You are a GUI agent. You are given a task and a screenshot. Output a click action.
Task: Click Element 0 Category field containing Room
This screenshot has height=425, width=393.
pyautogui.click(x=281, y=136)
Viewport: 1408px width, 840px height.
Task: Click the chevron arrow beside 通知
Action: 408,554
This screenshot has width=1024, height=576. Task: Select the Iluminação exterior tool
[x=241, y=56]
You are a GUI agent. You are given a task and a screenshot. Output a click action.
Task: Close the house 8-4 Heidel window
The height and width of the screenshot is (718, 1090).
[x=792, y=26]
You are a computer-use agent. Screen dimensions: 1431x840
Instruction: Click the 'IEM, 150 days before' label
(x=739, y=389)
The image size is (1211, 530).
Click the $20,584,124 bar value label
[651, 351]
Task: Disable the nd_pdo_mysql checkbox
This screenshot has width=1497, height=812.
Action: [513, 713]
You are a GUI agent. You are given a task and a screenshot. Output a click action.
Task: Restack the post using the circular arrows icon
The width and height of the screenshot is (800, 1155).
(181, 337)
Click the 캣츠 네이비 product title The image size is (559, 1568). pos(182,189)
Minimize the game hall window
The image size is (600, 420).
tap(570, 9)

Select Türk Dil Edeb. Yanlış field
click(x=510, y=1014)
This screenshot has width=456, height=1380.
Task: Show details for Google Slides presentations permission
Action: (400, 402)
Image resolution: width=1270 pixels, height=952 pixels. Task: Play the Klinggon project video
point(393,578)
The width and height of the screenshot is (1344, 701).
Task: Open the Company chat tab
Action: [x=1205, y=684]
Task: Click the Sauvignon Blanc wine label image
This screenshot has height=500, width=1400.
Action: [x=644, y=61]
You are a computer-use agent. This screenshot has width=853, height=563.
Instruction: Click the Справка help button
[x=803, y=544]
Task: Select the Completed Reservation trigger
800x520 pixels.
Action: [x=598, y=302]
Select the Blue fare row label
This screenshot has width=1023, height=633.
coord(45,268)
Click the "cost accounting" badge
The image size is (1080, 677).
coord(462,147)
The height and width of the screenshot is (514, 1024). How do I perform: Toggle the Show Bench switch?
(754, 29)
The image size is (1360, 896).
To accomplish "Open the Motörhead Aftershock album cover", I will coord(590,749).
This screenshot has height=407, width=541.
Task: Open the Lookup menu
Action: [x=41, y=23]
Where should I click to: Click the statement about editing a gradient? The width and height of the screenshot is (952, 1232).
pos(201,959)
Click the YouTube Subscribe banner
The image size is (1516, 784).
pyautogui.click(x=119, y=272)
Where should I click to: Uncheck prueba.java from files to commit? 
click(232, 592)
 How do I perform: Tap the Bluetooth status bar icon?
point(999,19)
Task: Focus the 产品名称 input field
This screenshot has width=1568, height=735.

******************************

WHAT IS NEEDED:
Repeat the records. Match them exactly.

EXPECTED ANSWER:
You are a GUI agent. You are given a task and a screenshot. Output a click action.
Task: Click Element 0 Category field containing Room
This screenshot has height=425, width=393.
pyautogui.click(x=281, y=136)
Viewport: 1408px width, 840px height.
Task: Click the chevron arrow beside 通知
Action: 408,554
This screenshot has width=1024, height=576. Task: Select the Iluminação exterior tool
[x=241, y=56]
You are a GUI agent. You are given a task and a screenshot. Output a click action.
Task: Close the house 8-4 Heidel window
The height and width of the screenshot is (718, 1090).
[x=792, y=26]
You are a computer-use agent. Screen dimensions: 1431x840
Instruction: Click the 'IEM, 150 days before' label
(x=739, y=389)
The image size is (1211, 530).
Click the $20,584,124 bar value label
[651, 351]
Task: Disable the nd_pdo_mysql checkbox
This screenshot has width=1497, height=812.
Action: [513, 713]
You are a GUI agent. You are given a task and a screenshot. Output a click action.
Task: Restack the post using the circular arrows icon
The width and height of the screenshot is (800, 1155).
(181, 337)
Click the 캣츠 네이비 product title The image size is (559, 1568). pos(182,189)
Minimize the game hall window
The image size is (600, 420).
tap(570, 9)

Select Türk Dil Edeb. Yanlış field
click(x=510, y=1014)
This screenshot has width=456, height=1380.
Task: Show details for Google Slides presentations permission
Action: (400, 402)
Image resolution: width=1270 pixels, height=952 pixels. Task: Play the Klinggon project video
point(393,578)
The width and height of the screenshot is (1344, 701).
Task: Open the Company chat tab
Action: [x=1205, y=684]
Task: Click the Sauvignon Blanc wine label image
This screenshot has height=500, width=1400.
Action: [x=644, y=61]
You are a computer-use agent. This screenshot has width=853, height=563.
Instruction: Click the Справка help button
[x=803, y=544]
Task: Select the Completed Reservation trigger
800x520 pixels.
Action: [x=598, y=302]
Select the Blue fare row label
This screenshot has width=1023, height=633.
coord(45,268)
Click the "cost accounting" badge
The image size is (1080, 677).
coord(462,147)
The height and width of the screenshot is (514, 1024). How do I perform: Toggle the Show Bench switch?
(754, 29)
The image size is (1360, 896).
To accomplish "Open the Motörhead Aftershock album cover", I will coord(590,749).
This screenshot has height=407, width=541.
Task: Open the Lookup menu
Action: [x=41, y=23]
Where should I click to: Click the statement about editing a gradient? The width and height of the screenshot is (952, 1232).
pos(201,959)
Click the YouTube Subscribe banner
The image size is (1516, 784).
pyautogui.click(x=119, y=272)
Where should I click to: Uncheck prueba.java from files to commit? 
click(232, 592)
 How do I perform: Tap the Bluetooth status bar icon?
point(999,19)
Task: Focus the 产品名称 input field
This screenshot has width=1568, height=735.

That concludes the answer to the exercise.